▶ **Page**:
'''
Rotating Disk Energy

This solution is long overdue. I will lay out the steps without going into the derivation of each of the results.

Defining the orientation of an arbitrary object in 3D is not trivial. To do so, two coordinate frames are defined. One is the global coordinate frame which is fixed and is an inertial frame of reference. The other is a body fixed coordinate frame oriented such that the local Z axis coincides with the vector normal to the disk. All calculations are carried out in the body fixed frame.
'''
▶ **Record excerpts**:
'''
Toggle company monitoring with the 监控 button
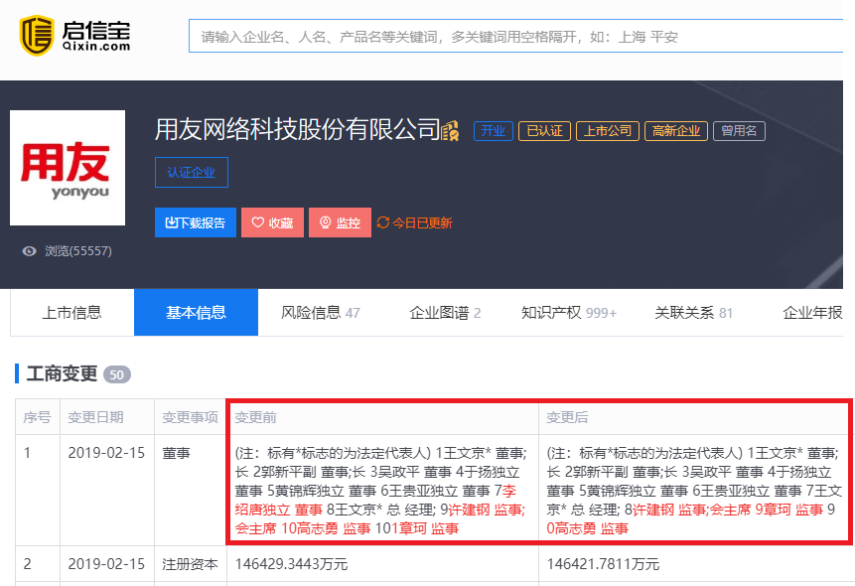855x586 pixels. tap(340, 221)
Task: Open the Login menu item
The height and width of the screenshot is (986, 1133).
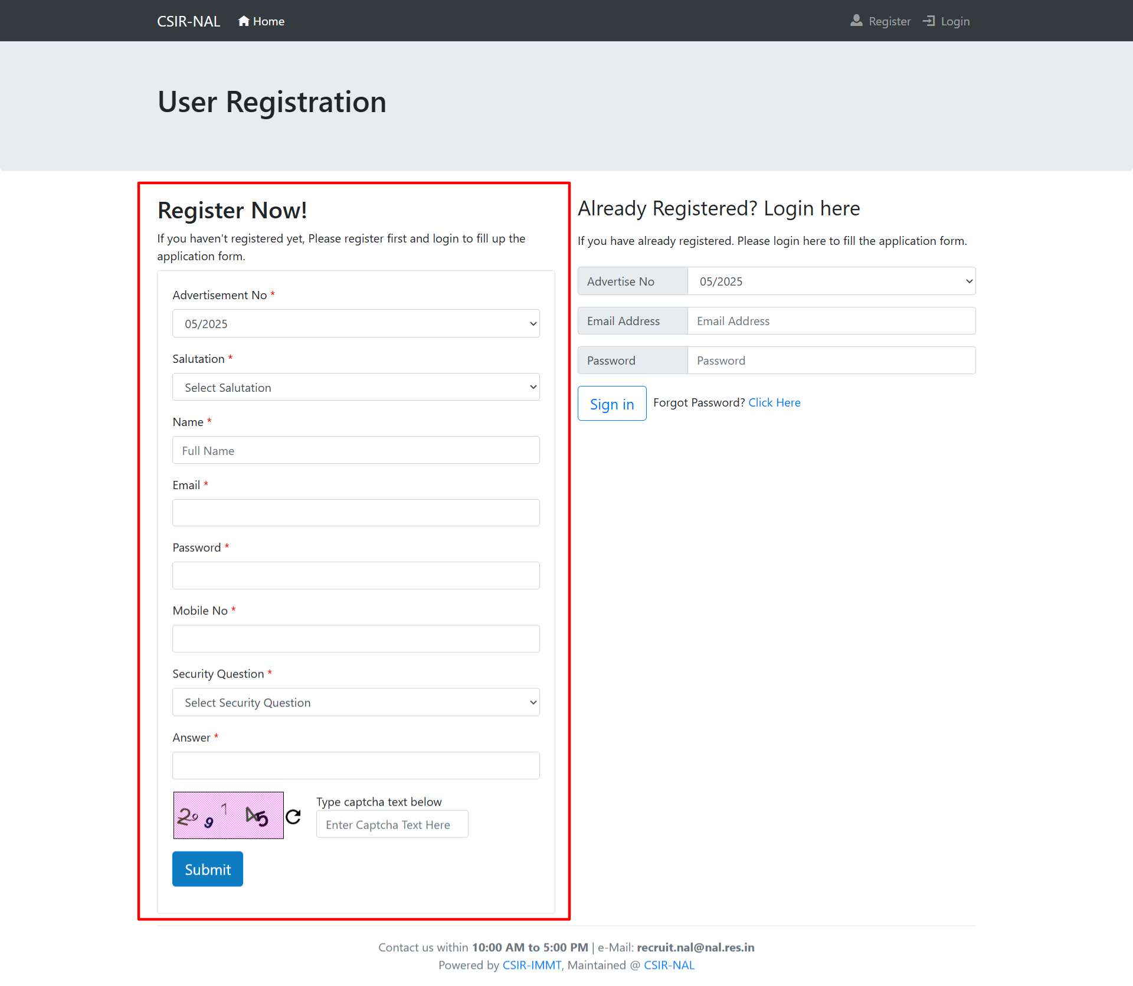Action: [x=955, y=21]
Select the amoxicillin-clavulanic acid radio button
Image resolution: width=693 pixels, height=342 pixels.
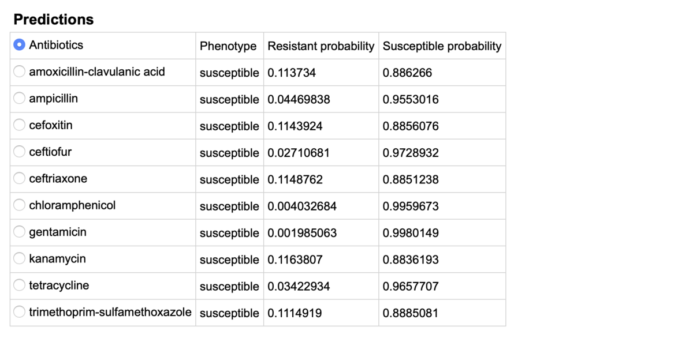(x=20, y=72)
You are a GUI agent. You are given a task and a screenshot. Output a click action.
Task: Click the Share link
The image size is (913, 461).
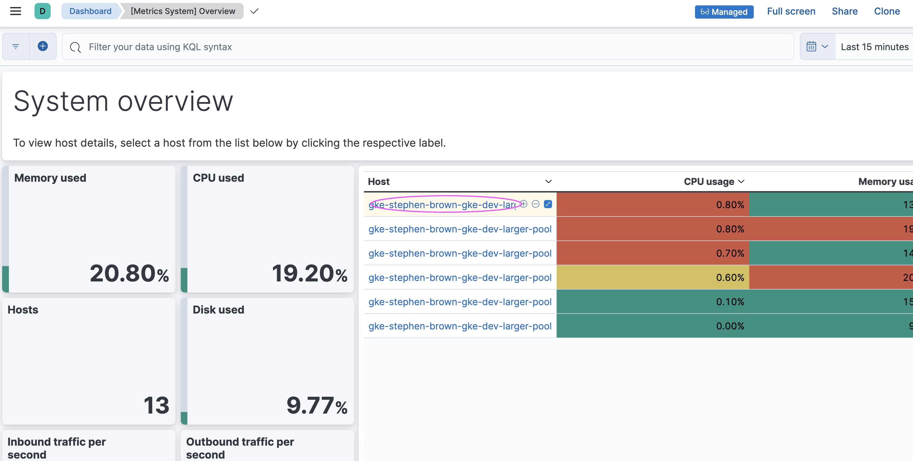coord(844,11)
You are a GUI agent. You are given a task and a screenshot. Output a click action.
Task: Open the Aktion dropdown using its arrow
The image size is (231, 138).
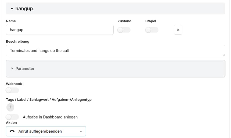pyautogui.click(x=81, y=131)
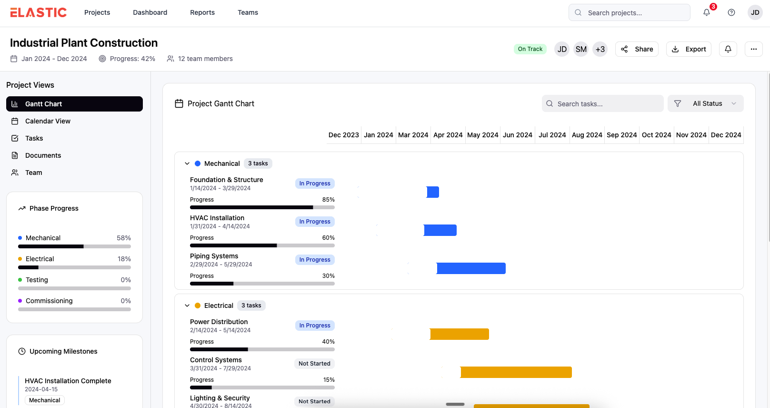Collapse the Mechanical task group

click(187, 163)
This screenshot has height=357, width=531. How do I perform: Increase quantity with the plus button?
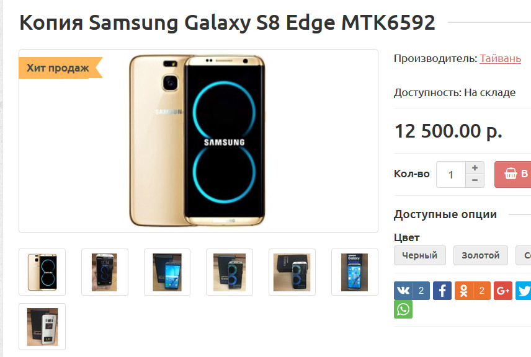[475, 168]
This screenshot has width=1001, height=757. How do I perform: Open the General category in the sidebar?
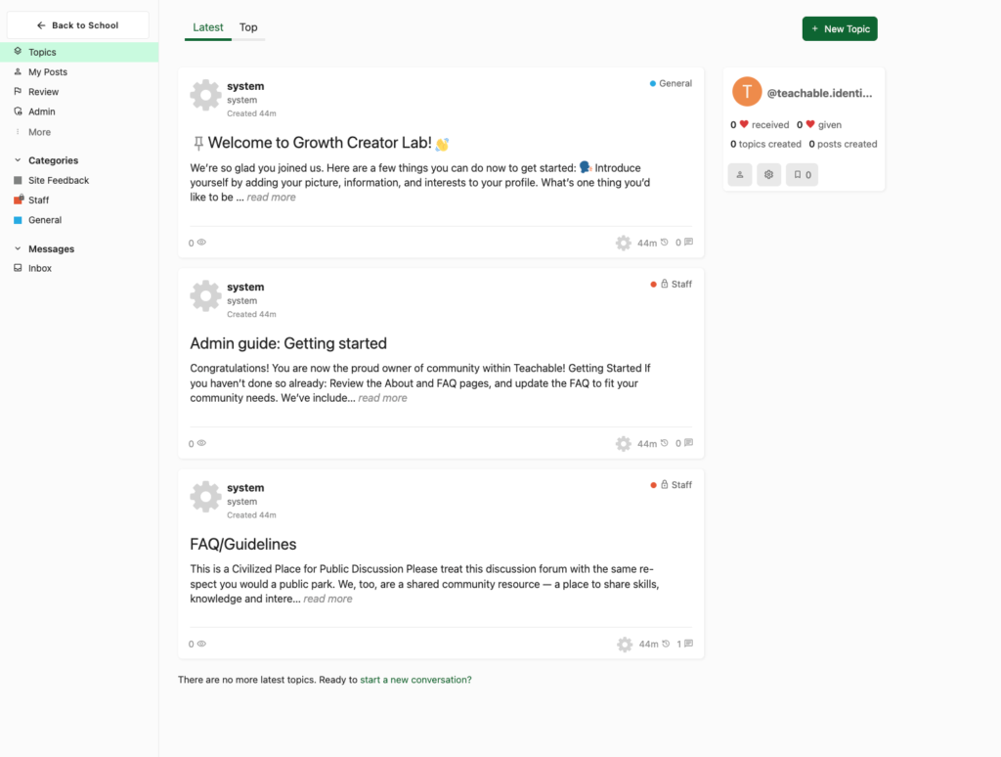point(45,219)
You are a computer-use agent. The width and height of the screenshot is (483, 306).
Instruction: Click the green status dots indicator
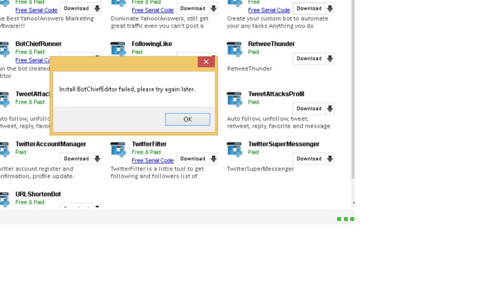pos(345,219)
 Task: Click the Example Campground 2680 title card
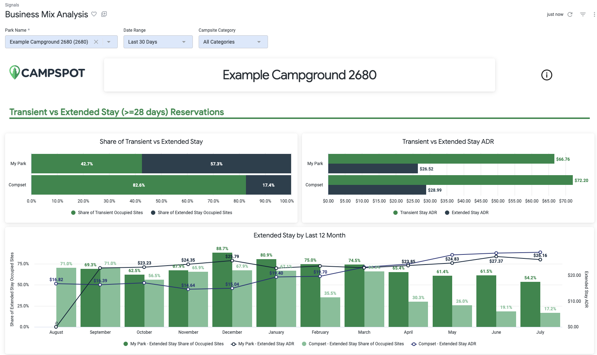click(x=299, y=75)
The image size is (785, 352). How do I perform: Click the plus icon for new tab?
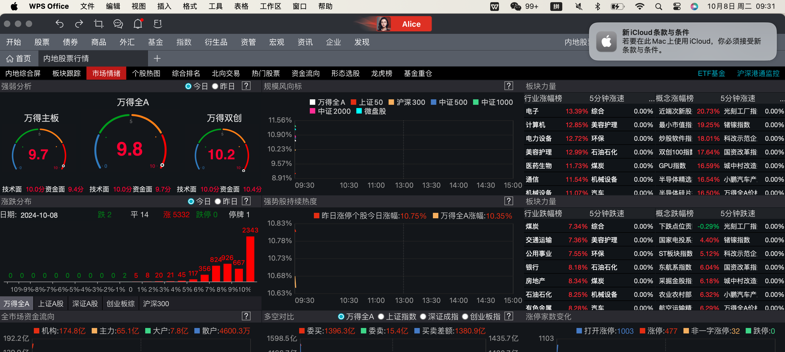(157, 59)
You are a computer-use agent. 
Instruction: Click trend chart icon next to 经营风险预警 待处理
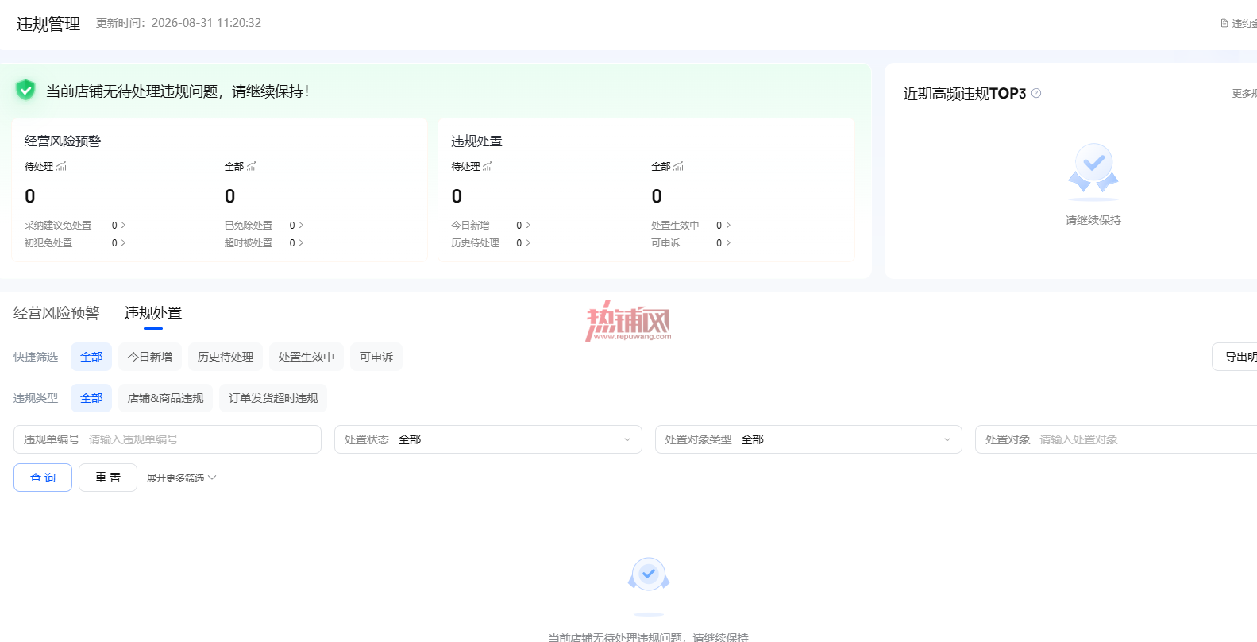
'''
▶ **Given request A**:
Answer these questions from the rotating disk energy page:
(i) What will the steps be laid out without?
(ii) How many coordinate frames are defined?
(iii) In which frame are all calculations carried out?
▶ **Given request B**:
Write out the rotating disk energy page word for word from "Rotating Disk Energy" up to and including "body fixed frame.".
The items are separate material and have no connection to the rotating disk energy page.

▶ **Task result A**:
(i) The derivation of each of the results.
(ii) Two.
(iii) The body fixed frame.

▶ **Task result B**:
Rotating Disk Energy

This solution is long overdue. I will lay out the steps without going into the derivation of each of the results.

Defining the orientation of an arbitrary object in 3D is not trivial. To do so, two coordinate frames are defined. One is the global coordinate frame which is fixed and is an inertial frame of reference. The other is a body fixed coordinate frame oriented such that the local Z axis coincides with the vector normal to the disk. All calculations are carried out in the body fixed frame.